Ante el derrotero que estaban tomando los acontecimientos y con buena parte del autobús echando espuma por la boca, por una vez en la vida hice lo que me pidió el cuerpo: me llevé la mano a la cartera, saqué un trozó de papel, escribí con letras mayúsculas la dirección de este blog y se lo entregué al profesor a la vez que le recomendaba visitarlo “para comprobar la imposibilidad de meter un mosquete por el esfínter de un español durante la conquista de américa…

…porque, entre otras cosas, el mosquete es un invento de principios del siglo XVII, mientras que la conquista del Nuevo Mundo se inició en el XVI por españoles armados de espadas, picas y…arcabuces. Sobre la etimología del término “arcabuz” se ha escrito bastante. La corriente más extendida es la que defiende que procede del vocablo árabe al-kaduz que significa "el tubo" Los primeros modelos de esta arma de fuego se componían de una pieza de madera, la “caja”, en la que se fijaba un tubo de hierro, el "cañón”. Este tenía en uno de sus extremos la “boca”, mientras que el otro, que por motivos de seguridad estaba sellado, presentaba una concavidad en la parte superior, el "fogón” que se comunicaba con el interior del tubo por medio de la “mina”. El proceso de carga era muy laborioso. En primer lugar se unía la mecha encendida a la llave de serpentín. Hecho esto, se colocaba el arma en posición vertical, apoyando la culta contra el suelo y se dejaba caer por la boca la cantidad justa de pólvora, que normalmente constituía el contenido de uno de sus doce apóstoles. Tras ella, iba un trozo de papel, el “taco” que comprimía los gases durante el disparo y evitaba “los vientos” es decir, los gases que se escapaban inútilmente durante el disparo. Después se introducía la bala, que se solía guardar en la boca - del arcabucero - y se cebaba el arma, operación que consistía en llenar con polvora fina la cazoleta del fogón. Por último, se dirigia el arma al enemigo, se arrimaba a la cara para apuntar y se hacía fuego.

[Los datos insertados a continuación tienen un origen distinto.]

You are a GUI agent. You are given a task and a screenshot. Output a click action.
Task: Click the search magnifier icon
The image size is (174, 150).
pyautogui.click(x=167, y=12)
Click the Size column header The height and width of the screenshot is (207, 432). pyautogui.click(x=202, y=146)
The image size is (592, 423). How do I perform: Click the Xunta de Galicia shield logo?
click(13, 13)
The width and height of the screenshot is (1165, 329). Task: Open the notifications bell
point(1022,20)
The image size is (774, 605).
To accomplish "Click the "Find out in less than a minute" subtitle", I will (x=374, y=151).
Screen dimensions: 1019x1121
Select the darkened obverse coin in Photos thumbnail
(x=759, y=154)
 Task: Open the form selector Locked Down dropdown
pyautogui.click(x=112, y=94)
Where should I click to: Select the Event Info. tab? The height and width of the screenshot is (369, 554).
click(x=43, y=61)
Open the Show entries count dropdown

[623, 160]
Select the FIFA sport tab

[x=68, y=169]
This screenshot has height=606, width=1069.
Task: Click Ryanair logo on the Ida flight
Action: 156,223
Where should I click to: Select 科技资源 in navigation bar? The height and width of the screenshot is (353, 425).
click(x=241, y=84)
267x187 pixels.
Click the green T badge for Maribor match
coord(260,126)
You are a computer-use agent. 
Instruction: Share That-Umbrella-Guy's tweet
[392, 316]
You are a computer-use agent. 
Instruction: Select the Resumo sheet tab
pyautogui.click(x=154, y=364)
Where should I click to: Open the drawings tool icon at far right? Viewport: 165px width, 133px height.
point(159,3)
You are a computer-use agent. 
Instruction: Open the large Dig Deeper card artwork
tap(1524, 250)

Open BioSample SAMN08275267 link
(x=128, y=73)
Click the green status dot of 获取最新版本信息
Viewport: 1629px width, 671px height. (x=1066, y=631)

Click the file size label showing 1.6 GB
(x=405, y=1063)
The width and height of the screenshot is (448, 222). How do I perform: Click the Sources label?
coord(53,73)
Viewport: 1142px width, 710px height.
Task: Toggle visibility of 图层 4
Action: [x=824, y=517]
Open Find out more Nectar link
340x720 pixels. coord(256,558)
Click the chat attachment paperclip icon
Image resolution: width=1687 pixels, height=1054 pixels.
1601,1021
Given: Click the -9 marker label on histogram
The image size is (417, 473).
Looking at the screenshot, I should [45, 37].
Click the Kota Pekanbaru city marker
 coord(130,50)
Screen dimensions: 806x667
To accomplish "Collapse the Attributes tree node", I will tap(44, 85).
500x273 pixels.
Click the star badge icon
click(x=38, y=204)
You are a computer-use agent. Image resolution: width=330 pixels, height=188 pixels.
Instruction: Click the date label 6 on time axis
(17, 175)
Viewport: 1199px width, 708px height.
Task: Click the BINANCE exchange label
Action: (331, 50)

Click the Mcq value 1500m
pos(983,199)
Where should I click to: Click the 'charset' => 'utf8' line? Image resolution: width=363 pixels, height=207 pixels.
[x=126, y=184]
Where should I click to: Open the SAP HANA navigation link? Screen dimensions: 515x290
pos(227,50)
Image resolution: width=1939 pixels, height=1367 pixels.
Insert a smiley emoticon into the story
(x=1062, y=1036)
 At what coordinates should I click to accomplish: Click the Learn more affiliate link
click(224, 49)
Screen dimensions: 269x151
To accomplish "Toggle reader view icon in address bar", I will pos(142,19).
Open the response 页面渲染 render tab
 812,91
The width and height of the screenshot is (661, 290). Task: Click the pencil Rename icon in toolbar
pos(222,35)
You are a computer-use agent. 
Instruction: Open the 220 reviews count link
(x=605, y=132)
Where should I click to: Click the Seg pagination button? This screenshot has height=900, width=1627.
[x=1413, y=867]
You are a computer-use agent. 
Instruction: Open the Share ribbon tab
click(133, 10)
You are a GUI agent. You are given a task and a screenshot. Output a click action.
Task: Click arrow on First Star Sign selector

Esto, querido profesor, representa la teoria; en la práctica era un proceso tan peligroso, que para ser arcabucero había que tener los nervios de acero. Ya de por sí, la carga del arma era una operación lenta que se debía llevar a cabo de forma rigurosa y sin saltarse ningún paso. Para empezar, el arcabucero iba literalmente rodeado de pólvora: los doce apóstoles, más dos frascos de mezcla, fina y gruesa. Esta carga la llevaba encima durante todo el proceso de carga mientras se sujetaba una mecha encendida por ambos extremos. Comparado con esto, la prohibición de fumar en las gasolineras parece de cachondeo. Además, podían surgir problemas diversos. Si la pólvora se mojaba, el arma no disparaba; si la mecha se consumía y se quedaba corta, no llegaba al fogón y el arma no disparaba; si se ponía poca pólvora la bala no llegaba y si esta era demasiada, el cañón reventaba; si la bala estaba mal fundida, la bala rodaba inocentemente y caía al suelo; si se arrimaba demasiado la cara al fogón, uno podía quedarse ciego... Para rematar la faena, el alcance efectivo del arma era el de tres picas españolas, es decir, dieciocho metros y su precisión, practicamente ninguna. Para que te hagas una idea, profesor, del discutible impacto material de este arma, en la batalla de Pavía (1526) seis años despues de la conquista de México, cada arcabucero realizó de media, la tremenda cantidad de... 6 disparos.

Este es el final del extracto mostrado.